• ПРЕДЛОЖЕННЫЙ ТЕКСТ:
Руководствуясь всеми этими причинами, я попробовал задать следующий вопрос: когда и каким образом мы, принадлежащие к западной культуре, потеряли чувство предела и приобрели ту страсть к улучшениям, которая была hýbris’ом именно для греков, основателей и прототипов нашей культуры? Для нашей цели будет достаточно напомнить, что переворот – от культа ограничений до культа беспредельности – произошел именно в век Перикла, век главнейших эллинских достижений, в котором даже трагедия приобретает блеск и исчезает. Как если бы все мысли греков сосредоточивались вокруг hýbris’а, потому что греки чувствовали его искушение больше других народов, изучая его и вынося ему приговор. И в то же время, как если бы они вознесли трагедию (которая была частью культа Диониса, напомним, а не простым зрелищем), создав грандиозный коллективный ритуал для уступки этому искушению и восстановления прежних границ.

Вот другой решающий довод в пользу того, почему после V века, когда желание прогресса становится неукротимым, исчезает трагедия. Трагедия была видением мира, запечатленным в уважении к краю; излишне следовать ритуалу предела, когда сам предел исчез; так же как излишним будет догматически отстаивать систему Птолемея – еще одно религиозное и основанное на понятии края видение мира, – когда этот край уничтожен космическими кораблями, делающими оборот вокруг Земли.

• ИСХОДНЫЕ ДАННЫЕ:

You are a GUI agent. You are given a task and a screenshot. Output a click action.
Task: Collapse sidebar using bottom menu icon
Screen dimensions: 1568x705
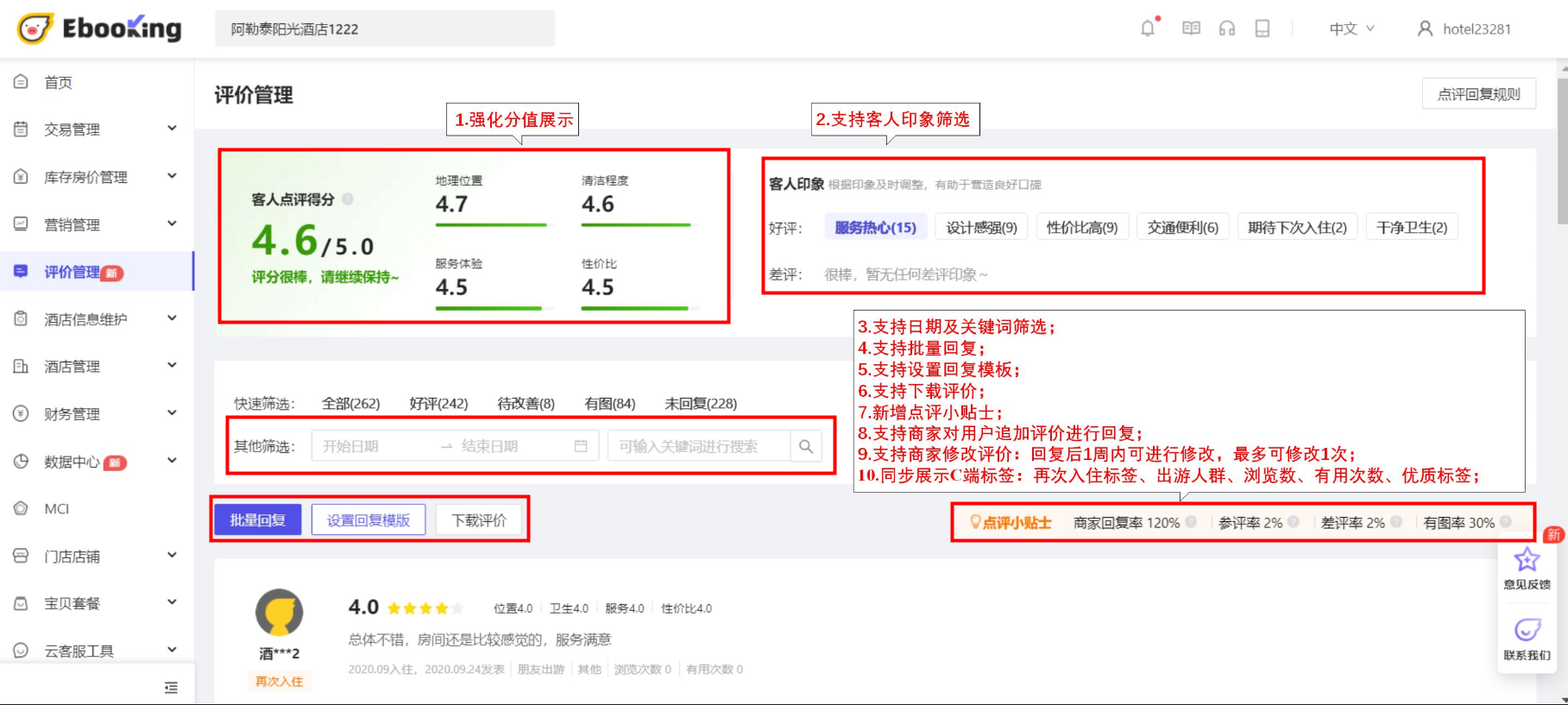click(x=171, y=687)
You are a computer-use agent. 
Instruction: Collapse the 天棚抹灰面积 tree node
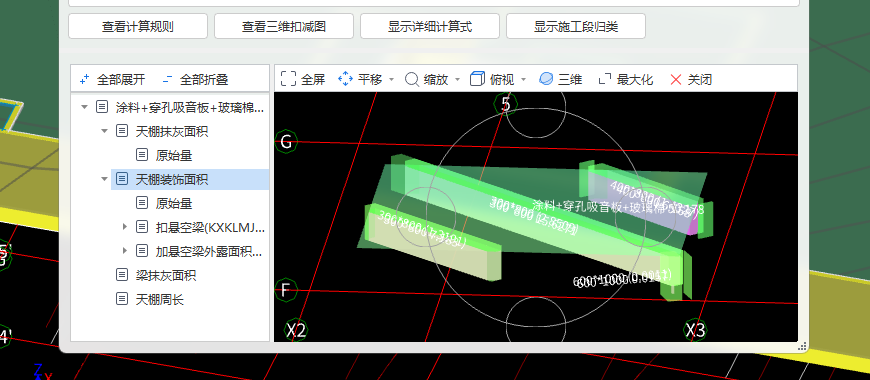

• ЗАДАНИЕ:
Ответьте коротко на вопросы по тексту о греках и чувстве предела:
(a) В какой век, по тексту, случился переворот от культа ограничений к культу беспредельности?
(b) Частью какого культа была трагедия?
(c) Какую систему текст называет еще одним видением мира, основанным на понятии края?

• ОТВЕТ:
(a) В век Перикла.
(b) Культа Диониса.
(c) Систему Птолемея.